Modulating the Efficacy of Carbonic Anhydrase Inhibitors through Fluorine Substitution

The insertion of fluorine atoms and/or fluoroalkyl groups can lead to many beneficial effects in biologically active molecules, such as enhanced metabolic stability, bioavailability, lipophilicity, and membrane permeability, as well as a strengthening of protein–ligand binding interactions. However, this “magic effect” of fluorine atom(s) insertion can often be meaningless. Taking advantage of the wide range of data coming from the quest for carbonic anhydrase (CA) fluorinated inhibitors, this Minireview attempts to give “general guidelines” on how to wisely insert fluorine atom(s) within an inhibitor moiety to precisely enhance or disrupt ligand–protein interactions, depending on the target location of the fluorine substitution in the ligand.
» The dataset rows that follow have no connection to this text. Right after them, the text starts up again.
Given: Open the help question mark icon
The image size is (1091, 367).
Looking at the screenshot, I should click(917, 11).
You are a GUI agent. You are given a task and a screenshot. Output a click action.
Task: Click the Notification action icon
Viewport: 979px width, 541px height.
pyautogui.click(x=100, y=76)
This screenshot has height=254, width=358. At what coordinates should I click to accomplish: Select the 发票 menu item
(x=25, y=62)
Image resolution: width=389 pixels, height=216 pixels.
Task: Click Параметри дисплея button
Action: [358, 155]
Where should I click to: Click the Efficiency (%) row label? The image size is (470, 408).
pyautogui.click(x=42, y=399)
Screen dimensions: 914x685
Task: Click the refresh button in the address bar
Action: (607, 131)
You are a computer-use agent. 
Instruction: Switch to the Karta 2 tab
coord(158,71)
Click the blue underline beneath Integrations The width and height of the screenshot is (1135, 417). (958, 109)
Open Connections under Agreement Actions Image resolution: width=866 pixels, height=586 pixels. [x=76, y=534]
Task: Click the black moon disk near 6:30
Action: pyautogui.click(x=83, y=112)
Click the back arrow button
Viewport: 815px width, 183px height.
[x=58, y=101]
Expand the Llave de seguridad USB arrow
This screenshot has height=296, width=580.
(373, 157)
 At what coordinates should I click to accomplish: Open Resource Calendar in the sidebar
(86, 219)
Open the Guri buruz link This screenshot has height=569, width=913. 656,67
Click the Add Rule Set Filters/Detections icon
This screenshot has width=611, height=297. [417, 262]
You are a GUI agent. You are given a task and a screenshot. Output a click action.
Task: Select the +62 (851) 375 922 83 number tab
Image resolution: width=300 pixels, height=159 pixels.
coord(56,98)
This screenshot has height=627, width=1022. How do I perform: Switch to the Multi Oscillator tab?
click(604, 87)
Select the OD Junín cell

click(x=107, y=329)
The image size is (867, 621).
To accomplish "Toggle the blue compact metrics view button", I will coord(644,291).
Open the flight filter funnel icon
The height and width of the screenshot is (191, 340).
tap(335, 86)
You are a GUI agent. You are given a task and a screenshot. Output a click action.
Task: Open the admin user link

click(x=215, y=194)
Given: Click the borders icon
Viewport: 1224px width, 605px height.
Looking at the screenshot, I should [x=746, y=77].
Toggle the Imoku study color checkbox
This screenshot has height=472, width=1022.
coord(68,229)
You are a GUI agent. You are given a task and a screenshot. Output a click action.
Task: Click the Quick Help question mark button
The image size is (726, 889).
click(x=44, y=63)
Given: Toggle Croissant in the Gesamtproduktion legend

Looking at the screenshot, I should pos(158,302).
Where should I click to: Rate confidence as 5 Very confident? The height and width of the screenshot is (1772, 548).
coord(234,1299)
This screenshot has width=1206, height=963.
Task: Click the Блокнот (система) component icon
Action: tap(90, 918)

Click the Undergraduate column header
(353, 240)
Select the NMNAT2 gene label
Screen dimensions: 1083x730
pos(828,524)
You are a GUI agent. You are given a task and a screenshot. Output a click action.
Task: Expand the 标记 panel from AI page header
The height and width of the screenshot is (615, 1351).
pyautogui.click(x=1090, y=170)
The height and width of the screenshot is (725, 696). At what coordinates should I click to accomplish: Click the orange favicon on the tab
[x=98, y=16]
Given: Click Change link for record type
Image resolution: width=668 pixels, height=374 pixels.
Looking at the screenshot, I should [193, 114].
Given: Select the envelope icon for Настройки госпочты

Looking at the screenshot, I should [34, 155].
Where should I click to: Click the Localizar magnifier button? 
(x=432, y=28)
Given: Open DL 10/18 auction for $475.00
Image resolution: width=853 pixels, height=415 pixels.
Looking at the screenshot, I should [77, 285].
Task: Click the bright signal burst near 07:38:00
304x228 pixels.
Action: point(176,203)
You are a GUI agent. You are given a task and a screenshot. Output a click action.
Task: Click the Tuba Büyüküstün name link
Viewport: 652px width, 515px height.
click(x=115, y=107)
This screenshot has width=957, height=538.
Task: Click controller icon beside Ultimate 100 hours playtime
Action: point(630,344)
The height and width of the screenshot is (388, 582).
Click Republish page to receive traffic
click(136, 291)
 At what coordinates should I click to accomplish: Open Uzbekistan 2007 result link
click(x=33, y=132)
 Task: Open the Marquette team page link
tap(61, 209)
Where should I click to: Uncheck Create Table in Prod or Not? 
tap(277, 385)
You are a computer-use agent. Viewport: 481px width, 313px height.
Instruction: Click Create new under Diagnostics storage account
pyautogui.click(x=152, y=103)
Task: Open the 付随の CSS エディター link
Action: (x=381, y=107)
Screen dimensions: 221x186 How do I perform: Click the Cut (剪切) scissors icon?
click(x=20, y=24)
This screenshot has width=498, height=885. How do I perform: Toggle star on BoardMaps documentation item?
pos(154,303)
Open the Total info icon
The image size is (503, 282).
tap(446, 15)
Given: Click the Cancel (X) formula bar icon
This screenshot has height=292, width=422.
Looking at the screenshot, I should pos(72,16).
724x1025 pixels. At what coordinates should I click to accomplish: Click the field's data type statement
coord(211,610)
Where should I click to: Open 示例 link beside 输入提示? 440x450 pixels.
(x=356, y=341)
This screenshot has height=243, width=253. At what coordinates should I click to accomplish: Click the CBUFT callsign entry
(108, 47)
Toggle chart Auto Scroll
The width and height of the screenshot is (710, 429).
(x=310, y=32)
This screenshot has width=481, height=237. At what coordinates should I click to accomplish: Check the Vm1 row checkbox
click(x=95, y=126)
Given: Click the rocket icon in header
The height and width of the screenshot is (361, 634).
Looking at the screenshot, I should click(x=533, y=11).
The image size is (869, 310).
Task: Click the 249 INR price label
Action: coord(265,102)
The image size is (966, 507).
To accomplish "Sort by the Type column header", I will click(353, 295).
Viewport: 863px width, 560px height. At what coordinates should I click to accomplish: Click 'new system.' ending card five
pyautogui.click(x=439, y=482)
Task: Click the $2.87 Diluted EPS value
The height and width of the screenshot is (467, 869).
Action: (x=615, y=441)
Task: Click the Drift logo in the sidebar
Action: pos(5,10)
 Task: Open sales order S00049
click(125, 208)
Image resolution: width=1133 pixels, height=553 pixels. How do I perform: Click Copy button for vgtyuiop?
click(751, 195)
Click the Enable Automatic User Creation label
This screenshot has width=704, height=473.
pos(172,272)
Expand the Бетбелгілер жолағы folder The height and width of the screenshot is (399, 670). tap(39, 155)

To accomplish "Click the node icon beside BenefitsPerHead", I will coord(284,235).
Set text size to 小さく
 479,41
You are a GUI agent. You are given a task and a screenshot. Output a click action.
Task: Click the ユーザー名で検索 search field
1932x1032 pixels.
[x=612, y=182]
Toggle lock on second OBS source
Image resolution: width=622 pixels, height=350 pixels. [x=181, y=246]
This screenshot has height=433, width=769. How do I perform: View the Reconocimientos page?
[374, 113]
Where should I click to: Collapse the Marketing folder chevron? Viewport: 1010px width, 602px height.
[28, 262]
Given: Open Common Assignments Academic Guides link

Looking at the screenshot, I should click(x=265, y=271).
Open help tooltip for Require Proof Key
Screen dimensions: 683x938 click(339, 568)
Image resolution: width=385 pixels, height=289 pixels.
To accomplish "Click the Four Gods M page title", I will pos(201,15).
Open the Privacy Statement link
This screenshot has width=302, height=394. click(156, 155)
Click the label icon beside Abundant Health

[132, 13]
Multiple approaches such as ITC, kinetic and inhibition studies, X‐ray crystallography, and NMR spectroscopy are useful in dissecting single binding contributions to the overall observed effect. The exploitation of innovative directions made in the field of protein and ligand‐based fluorine NMR screening is also discussed to avoid misconduct and finely tune the exploitation of selective fluorine atom insertion in the future. Fluorination can have important beneficial effects in biologically active molecules, but these effects can sometimes be difficult to predict. Using the vast amount of data obtained on selective, fluorinated inhibitors of carbonic anhydrase, this Minireview attempts to give general guidelines on how to wisely insert fluorine atoms within an inhibitor moiety to precisely enhance or disrupt ligand–protein interactions.